◆ **Data extracts**:

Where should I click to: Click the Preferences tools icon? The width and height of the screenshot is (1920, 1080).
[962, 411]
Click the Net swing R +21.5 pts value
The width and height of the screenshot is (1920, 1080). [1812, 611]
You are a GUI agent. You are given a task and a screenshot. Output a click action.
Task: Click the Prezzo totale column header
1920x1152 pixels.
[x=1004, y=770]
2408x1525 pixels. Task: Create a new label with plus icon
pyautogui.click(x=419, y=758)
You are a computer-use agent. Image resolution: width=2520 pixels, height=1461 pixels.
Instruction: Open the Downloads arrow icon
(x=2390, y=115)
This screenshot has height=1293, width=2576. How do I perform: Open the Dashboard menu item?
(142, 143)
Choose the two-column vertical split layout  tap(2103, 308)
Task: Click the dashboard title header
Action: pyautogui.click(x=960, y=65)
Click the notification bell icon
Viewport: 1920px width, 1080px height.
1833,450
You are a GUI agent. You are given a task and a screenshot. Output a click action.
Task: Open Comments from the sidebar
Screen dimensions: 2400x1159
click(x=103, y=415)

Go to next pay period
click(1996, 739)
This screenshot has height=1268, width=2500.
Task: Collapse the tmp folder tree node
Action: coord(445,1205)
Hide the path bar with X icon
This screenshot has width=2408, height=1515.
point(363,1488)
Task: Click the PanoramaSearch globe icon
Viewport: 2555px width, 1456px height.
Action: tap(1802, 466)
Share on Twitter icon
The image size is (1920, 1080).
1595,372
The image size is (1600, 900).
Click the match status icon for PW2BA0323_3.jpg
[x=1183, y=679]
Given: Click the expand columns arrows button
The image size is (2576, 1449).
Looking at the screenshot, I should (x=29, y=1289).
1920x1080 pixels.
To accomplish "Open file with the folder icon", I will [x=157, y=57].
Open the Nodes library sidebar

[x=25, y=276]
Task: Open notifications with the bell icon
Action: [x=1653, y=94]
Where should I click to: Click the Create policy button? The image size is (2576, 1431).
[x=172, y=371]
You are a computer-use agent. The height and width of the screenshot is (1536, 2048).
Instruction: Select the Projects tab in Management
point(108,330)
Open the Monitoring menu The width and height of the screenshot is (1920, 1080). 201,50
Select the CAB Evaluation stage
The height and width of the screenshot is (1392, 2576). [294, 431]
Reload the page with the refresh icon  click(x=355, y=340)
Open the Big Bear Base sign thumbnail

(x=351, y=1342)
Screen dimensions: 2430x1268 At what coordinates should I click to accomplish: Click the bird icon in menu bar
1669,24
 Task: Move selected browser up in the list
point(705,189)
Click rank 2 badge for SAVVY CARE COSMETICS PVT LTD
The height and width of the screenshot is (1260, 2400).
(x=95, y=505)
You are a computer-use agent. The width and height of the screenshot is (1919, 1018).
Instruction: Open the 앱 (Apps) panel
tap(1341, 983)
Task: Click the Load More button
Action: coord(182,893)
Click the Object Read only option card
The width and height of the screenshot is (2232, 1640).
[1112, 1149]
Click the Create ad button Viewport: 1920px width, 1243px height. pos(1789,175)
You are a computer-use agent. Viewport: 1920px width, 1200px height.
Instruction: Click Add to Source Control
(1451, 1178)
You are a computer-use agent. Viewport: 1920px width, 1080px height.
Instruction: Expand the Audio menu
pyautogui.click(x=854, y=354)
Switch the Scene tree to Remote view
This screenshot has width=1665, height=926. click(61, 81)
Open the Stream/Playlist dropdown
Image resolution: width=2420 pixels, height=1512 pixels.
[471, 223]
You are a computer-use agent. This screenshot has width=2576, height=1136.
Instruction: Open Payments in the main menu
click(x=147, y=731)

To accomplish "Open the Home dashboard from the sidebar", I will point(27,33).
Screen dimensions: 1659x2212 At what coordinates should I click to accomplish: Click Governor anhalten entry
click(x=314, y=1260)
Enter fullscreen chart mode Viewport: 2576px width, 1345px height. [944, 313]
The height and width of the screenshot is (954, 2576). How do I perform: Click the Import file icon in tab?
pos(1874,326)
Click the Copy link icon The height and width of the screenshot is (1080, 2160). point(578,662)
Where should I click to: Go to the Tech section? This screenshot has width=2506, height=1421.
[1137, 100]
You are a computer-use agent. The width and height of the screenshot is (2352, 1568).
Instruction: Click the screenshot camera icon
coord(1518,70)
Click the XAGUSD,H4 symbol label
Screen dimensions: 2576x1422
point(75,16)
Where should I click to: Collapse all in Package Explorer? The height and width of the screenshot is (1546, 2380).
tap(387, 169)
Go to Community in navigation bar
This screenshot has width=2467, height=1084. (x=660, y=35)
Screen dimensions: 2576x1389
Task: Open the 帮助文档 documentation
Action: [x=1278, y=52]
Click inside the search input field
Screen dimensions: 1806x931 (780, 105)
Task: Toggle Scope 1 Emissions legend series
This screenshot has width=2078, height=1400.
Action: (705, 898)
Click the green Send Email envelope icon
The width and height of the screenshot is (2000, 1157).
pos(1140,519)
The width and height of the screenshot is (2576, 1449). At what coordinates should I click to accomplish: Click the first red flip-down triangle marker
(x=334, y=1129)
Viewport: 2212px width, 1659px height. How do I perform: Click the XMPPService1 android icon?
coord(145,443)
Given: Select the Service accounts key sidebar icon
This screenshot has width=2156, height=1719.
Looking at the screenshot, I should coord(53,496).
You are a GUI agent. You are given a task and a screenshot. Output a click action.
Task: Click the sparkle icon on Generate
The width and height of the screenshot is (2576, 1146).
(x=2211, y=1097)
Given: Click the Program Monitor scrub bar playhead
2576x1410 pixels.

◆ **What you will do**:
Write the data back out verbatim.

◆ **Written solution**:
Where should I click to: Click the Preferences tools icon? The width and height of the screenshot is (1920, 1080).
[962, 411]
Click the Net swing R +21.5 pts value
The width and height of the screenshot is (1920, 1080). [1812, 611]
You are a GUI agent. You are given a task and a screenshot. Output a click action.
Task: Click the Prezzo totale column header
1920x1152 pixels.
[x=1004, y=770]
2408x1525 pixels. Task: Create a new label with plus icon
pyautogui.click(x=419, y=758)
You are a computer-use agent. Image resolution: width=2520 pixels, height=1461 pixels.
Instruction: Open the Downloads arrow icon
(x=2390, y=115)
This screenshot has height=1293, width=2576. How do I perform: Open the Dashboard menu item?
(142, 143)
Choose the two-column vertical split layout  tap(2103, 308)
Task: Click the dashboard title header
Action: pyautogui.click(x=960, y=65)
Click the notification bell icon
Viewport: 1920px width, 1080px height.
1833,450
You are a GUI agent. You are given a task and a screenshot. Output a click action.
Task: Open Comments from the sidebar
Screen dimensions: 2400x1159
click(x=103, y=415)

Go to next pay period
click(1996, 739)
This screenshot has height=1268, width=2500.
Task: Collapse the tmp folder tree node
Action: coord(445,1205)
Hide the path bar with X icon
This screenshot has width=2408, height=1515.
point(363,1488)
Task: Click the PanoramaSearch globe icon
Viewport: 2555px width, 1456px height.
Action: tap(1802, 466)
Share on Twitter icon
The image size is (1920, 1080).
1595,372
The image size is (1600, 900).
Click the match status icon for PW2BA0323_3.jpg
[x=1183, y=679]
Given: Click the expand columns arrows button
The image size is (2576, 1449).
Looking at the screenshot, I should (x=29, y=1289).
1920x1080 pixels.
To accomplish "Open file with the folder icon", I will [x=157, y=57].
Open the Nodes library sidebar

[x=25, y=276]
Task: Open notifications with the bell icon
Action: [x=1653, y=94]
Where should I click to: Click the Create policy button? The image size is (2576, 1431).
[x=172, y=371]
You are a computer-use agent. The height and width of the screenshot is (1536, 2048).
Instruction: Select the Projects tab in Management
point(108,330)
Open the Monitoring menu The width and height of the screenshot is (1920, 1080). 201,50
Select the CAB Evaluation stage
The height and width of the screenshot is (1392, 2576). [294, 431]
Reload the page with the refresh icon  click(x=355, y=340)
Open the Big Bear Base sign thumbnail

(x=351, y=1342)
Screen dimensions: 2430x1268 At what coordinates should I click to accomplish: Click the bird icon in menu bar
1669,24
 Task: Move selected browser up in the list
point(705,189)
Click rank 2 badge for SAVVY CARE COSMETICS PVT LTD
The height and width of the screenshot is (1260, 2400).
(x=95, y=505)
You are a computer-use agent. The width and height of the screenshot is (1919, 1018).
Instruction: Open the 앱 (Apps) panel
tap(1341, 983)
Task: Click the Load More button
Action: coord(182,893)
Click the Object Read only option card
The width and height of the screenshot is (2232, 1640).
[1112, 1149]
Click the Create ad button Viewport: 1920px width, 1243px height. pos(1789,175)
You are a computer-use agent. Viewport: 1920px width, 1200px height.
Instruction: Click Add to Source Control
(1451, 1178)
You are a computer-use agent. Viewport: 1920px width, 1080px height.
Instruction: Expand the Audio menu
pyautogui.click(x=854, y=354)
Switch the Scene tree to Remote view
This screenshot has width=1665, height=926. click(61, 81)
Open the Stream/Playlist dropdown
Image resolution: width=2420 pixels, height=1512 pixels.
[471, 223]
You are a computer-use agent. This screenshot has width=2576, height=1136.
Instruction: Open Payments in the main menu
click(x=147, y=731)

To accomplish "Open the Home dashboard from the sidebar", I will point(27,33).
Screen dimensions: 1659x2212 At what coordinates should I click to accomplish: Click Governor anhalten entry
click(x=314, y=1260)
Enter fullscreen chart mode Viewport: 2576px width, 1345px height. [944, 313]
The height and width of the screenshot is (954, 2576). How do I perform: Click the Import file icon in tab?
pos(1874,326)
Click the Copy link icon The height and width of the screenshot is (1080, 2160). point(578,662)
Where should I click to: Go to the Tech section? This screenshot has width=2506, height=1421.
[1137, 100]
You are a computer-use agent. The width and height of the screenshot is (2352, 1568).
Instruction: Click the screenshot camera icon
coord(1518,70)
Click the XAGUSD,H4 symbol label
Screen dimensions: 2576x1422
point(75,16)
Where should I click to: Collapse all in Package Explorer? The height and width of the screenshot is (1546, 2380).
tap(387, 169)
Go to Community in navigation bar
This screenshot has width=2467, height=1084. (x=660, y=35)
Screen dimensions: 2576x1389
Task: Open the 帮助文档 documentation
Action: [x=1278, y=52]
Click inside the search input field
Screen dimensions: 1806x931 (780, 105)
Task: Toggle Scope 1 Emissions legend series
This screenshot has width=2078, height=1400.
Action: (705, 898)
Click the green Send Email envelope icon
The width and height of the screenshot is (2000, 1157).
pos(1140,519)
The width and height of the screenshot is (2576, 1449). At what coordinates should I click to accomplish: Click the first red flip-down triangle marker
(x=334, y=1129)
Viewport: 2212px width, 1659px height. How do I perform: Click the XMPPService1 android icon?
coord(145,443)
Given: Select the Service accounts key sidebar icon
This screenshot has width=2156, height=1719.
Looking at the screenshot, I should coord(53,496).
You are a GUI agent. You are given a task and a screenshot. Output a click action.
Task: Click the sparkle icon on Generate
The width and height of the screenshot is (2576, 1146).
(x=2211, y=1097)
Given: Click the Program Monitor scrub bar playhead
2576x1410 pixels.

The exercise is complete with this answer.